Data for analysis START

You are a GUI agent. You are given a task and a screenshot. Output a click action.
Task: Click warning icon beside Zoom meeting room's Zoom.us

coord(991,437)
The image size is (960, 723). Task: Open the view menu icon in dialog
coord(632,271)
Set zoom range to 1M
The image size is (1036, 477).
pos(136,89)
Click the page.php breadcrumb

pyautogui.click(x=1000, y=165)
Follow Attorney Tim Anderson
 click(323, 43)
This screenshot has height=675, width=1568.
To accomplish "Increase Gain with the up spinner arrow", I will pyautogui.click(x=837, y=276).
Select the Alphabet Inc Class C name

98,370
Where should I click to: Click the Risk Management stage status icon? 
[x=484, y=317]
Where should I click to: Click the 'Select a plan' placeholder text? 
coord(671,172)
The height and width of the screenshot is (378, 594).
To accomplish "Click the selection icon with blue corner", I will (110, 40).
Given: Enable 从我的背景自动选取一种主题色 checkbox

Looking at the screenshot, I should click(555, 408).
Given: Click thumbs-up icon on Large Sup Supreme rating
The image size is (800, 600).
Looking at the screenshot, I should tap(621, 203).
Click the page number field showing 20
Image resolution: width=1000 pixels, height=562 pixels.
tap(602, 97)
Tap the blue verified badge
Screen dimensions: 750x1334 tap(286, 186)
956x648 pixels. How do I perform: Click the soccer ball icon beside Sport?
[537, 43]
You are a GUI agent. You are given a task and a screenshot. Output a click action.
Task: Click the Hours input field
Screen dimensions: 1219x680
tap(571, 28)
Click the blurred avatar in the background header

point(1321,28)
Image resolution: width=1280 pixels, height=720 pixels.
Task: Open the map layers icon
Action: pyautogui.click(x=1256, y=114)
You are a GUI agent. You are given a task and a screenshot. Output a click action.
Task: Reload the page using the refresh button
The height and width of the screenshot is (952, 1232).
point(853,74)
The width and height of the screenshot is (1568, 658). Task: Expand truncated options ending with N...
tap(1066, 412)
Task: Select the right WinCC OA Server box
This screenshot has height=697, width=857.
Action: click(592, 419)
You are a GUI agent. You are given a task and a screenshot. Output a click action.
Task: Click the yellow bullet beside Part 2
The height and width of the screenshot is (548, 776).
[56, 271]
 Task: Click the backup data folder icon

Data for analysis END

## Work item
Search the entries for the string "field" and return each line where it turns up.

## Output
Click the page number field showing 20
Task: Click the Hours input field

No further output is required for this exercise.